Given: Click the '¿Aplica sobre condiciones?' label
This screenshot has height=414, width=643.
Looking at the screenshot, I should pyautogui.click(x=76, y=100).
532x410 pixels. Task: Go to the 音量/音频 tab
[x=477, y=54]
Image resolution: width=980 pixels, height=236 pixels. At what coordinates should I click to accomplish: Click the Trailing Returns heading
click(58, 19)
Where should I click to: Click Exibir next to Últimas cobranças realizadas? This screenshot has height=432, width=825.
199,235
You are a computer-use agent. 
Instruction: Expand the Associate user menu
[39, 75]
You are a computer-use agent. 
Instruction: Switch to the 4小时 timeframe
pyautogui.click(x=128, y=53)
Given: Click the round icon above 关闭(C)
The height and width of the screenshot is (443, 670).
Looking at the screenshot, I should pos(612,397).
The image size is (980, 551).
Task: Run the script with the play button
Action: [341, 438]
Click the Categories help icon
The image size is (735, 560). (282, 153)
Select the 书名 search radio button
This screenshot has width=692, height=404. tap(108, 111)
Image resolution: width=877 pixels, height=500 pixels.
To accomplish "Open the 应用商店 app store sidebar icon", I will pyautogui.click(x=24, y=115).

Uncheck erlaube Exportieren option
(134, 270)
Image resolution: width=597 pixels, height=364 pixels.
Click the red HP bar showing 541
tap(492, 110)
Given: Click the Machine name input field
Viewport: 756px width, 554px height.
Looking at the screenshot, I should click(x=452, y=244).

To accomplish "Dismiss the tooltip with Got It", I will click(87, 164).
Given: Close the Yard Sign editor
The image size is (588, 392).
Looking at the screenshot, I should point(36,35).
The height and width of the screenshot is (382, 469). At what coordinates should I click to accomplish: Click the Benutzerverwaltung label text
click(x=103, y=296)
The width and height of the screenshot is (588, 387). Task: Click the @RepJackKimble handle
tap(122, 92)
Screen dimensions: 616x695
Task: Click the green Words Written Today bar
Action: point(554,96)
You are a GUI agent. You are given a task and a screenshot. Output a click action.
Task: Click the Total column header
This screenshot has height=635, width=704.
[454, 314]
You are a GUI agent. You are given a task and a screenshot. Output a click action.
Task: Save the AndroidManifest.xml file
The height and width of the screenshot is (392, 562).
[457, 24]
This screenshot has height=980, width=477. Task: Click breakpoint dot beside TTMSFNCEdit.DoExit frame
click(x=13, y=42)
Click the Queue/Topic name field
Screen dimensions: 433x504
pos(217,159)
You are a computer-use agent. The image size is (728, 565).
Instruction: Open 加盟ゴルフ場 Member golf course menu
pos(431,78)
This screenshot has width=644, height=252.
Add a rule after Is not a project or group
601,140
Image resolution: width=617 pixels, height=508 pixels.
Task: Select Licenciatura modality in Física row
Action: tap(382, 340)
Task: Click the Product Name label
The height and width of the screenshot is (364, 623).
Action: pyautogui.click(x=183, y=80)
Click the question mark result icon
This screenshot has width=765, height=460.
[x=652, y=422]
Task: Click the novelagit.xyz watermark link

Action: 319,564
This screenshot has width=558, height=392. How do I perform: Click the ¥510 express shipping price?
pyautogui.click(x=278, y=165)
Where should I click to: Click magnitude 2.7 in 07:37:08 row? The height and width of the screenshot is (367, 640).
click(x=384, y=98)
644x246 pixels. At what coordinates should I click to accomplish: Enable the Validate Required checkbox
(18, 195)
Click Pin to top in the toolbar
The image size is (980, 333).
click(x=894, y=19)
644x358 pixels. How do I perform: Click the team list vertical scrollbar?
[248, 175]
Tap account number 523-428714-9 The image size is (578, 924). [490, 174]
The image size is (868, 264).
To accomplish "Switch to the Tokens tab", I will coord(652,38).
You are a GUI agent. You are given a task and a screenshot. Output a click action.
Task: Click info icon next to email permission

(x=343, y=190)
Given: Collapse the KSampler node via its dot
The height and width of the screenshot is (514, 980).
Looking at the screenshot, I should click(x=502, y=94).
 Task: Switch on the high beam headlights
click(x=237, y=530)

→ **WHAT NEEDS TO BE DONE**: Read each line of the material, and wherever the word "will" turns up, copy that line.

→ **OUTPUT OF THE EXERCISE**:
To accomplish "Open the 应用商店 app store sidebar icon", I will pyautogui.click(x=24, y=115).
To accomplish "Dismiss the tooltip with Got It", I will click(87, 164).
To accomplish "Switch to the Tokens tab", I will coord(652,38).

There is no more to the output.